2
votes

I start using spark structured streaming.

I get readStream from kafka topic (startOffset: latest) with waterMark, group by event time with window duration, and write to kafka topic.

My question is, How can I handle the data written to the kafka topic before spark structured streaming job?

I tried to run with `startOffset: earliest' at first. but the data in the kafka topic is too large, so spark streaming process is not started because of yarn timeout. (even though I increase timeout value)

1. If I simply create a batch job and filter by specific data range. the result is not reflected in the current state of spark streaming, there seems to be a problem with the consistency and accuracy of the result.

  1. I tried to reset the checkpoint directory but It did not work.

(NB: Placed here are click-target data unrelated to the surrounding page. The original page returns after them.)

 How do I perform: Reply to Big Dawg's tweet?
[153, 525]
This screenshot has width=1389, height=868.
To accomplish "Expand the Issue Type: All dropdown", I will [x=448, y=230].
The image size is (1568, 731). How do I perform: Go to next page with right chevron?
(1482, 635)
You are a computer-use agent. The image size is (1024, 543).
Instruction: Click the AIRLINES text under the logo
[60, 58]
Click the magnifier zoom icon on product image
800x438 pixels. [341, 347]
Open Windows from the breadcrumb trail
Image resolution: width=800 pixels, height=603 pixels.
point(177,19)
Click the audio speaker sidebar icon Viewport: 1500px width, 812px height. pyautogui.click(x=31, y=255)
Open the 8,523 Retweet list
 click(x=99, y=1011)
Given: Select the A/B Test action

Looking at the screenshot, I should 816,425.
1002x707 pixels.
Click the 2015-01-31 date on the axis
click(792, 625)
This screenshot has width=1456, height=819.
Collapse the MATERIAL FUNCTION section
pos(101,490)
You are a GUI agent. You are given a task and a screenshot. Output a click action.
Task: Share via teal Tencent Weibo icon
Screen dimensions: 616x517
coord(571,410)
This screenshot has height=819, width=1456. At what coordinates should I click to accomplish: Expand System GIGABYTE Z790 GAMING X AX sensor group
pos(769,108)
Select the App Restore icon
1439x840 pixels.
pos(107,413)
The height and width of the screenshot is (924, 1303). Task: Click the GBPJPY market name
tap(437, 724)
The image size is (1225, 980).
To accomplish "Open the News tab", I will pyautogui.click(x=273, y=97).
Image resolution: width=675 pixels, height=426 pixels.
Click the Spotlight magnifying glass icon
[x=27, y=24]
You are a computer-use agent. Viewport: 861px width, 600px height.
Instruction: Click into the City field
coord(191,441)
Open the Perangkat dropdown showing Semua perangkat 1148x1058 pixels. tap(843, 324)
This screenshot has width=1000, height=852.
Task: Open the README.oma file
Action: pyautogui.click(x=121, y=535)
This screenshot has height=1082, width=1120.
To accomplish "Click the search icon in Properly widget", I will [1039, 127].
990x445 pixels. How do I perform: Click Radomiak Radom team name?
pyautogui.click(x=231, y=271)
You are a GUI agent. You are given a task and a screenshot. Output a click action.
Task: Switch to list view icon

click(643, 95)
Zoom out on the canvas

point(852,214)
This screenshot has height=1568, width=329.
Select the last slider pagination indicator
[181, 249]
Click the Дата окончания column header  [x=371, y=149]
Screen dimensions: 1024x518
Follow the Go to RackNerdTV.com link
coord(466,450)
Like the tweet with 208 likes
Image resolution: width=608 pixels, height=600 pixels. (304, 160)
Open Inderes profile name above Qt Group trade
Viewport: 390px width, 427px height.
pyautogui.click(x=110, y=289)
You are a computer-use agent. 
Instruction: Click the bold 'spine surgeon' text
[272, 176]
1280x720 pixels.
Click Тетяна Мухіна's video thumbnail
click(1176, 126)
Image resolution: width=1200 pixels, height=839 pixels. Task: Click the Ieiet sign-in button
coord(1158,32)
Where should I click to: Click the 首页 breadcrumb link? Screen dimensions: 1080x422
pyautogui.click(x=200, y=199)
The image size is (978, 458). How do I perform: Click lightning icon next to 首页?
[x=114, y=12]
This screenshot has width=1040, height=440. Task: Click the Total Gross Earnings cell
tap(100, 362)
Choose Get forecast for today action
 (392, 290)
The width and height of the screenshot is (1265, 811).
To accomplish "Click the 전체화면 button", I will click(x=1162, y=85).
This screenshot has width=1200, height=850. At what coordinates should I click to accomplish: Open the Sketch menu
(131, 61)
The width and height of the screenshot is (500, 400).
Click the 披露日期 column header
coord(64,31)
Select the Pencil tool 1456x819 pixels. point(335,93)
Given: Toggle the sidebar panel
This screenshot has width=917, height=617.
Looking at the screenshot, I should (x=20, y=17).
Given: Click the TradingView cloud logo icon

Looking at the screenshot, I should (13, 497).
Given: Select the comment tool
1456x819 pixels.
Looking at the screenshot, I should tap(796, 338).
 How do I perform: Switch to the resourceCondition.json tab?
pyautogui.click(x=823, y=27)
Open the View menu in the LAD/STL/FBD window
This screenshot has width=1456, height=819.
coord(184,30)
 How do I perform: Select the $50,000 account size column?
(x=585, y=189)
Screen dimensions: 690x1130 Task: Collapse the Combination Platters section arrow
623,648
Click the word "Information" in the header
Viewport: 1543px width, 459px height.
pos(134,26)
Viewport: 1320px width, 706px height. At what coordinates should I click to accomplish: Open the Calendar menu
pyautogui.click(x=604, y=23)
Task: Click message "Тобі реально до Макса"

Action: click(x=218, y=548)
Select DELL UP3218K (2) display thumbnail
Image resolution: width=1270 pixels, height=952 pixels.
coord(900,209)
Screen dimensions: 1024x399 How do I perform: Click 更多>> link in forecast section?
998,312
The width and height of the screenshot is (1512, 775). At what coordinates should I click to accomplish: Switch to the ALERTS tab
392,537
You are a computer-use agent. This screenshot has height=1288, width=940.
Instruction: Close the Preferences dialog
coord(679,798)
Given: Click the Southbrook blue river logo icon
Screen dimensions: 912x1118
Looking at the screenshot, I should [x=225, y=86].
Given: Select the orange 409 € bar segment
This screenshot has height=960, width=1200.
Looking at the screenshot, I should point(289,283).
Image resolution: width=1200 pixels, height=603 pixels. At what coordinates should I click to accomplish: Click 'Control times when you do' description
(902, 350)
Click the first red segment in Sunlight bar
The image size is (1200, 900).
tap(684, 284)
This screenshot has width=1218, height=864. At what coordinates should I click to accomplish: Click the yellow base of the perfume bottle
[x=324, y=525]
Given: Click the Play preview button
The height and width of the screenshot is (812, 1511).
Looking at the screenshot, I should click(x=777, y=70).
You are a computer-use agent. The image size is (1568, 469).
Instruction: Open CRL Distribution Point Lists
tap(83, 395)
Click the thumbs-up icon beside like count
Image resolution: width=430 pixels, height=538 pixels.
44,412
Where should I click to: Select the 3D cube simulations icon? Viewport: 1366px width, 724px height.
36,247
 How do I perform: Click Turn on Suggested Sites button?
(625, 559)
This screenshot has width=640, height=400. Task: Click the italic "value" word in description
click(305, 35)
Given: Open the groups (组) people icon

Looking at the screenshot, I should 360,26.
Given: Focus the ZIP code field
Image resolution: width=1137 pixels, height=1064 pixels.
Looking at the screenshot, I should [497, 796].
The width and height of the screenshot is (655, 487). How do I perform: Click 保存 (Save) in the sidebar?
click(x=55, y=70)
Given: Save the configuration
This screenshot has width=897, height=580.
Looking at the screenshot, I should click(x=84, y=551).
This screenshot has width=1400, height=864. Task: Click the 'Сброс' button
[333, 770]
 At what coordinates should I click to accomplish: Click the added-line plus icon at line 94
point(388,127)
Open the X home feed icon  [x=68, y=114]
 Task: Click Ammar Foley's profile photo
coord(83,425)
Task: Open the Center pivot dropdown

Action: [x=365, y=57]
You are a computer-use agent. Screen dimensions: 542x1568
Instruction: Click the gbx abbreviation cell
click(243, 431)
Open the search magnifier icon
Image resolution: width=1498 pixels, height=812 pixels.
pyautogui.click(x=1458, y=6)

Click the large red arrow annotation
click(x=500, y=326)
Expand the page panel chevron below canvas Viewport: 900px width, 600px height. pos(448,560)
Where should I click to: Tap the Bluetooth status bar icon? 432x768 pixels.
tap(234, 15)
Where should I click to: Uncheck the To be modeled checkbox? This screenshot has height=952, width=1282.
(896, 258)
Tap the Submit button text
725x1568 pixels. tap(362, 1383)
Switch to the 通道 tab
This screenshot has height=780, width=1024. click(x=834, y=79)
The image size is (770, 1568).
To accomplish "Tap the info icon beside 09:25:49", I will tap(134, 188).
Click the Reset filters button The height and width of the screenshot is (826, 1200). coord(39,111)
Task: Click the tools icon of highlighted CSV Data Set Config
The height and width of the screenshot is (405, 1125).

How can I handle the old and large data? Help me.

1

1 Answers

1
votes

you can try the parmeter maxOffsetsPerTrigger for Kafka + Structured Streaming for receiving old data from Kafka. Set the value for this parameter to the number of records you want to receive from Kafka at one time.

Use:

sparkSession.readStream
      .format("kafka")
      .option("kafka.bootstrap.servers", "localhost:9092")
      .option("subscribe", "test-name")
      .option("startingOffsets", "earliest")
      .option("maxOffsetsPerTrigger", 1)
      .option("group.id", "2")
      .option("auto.offset.reset", "earliest")
      .load()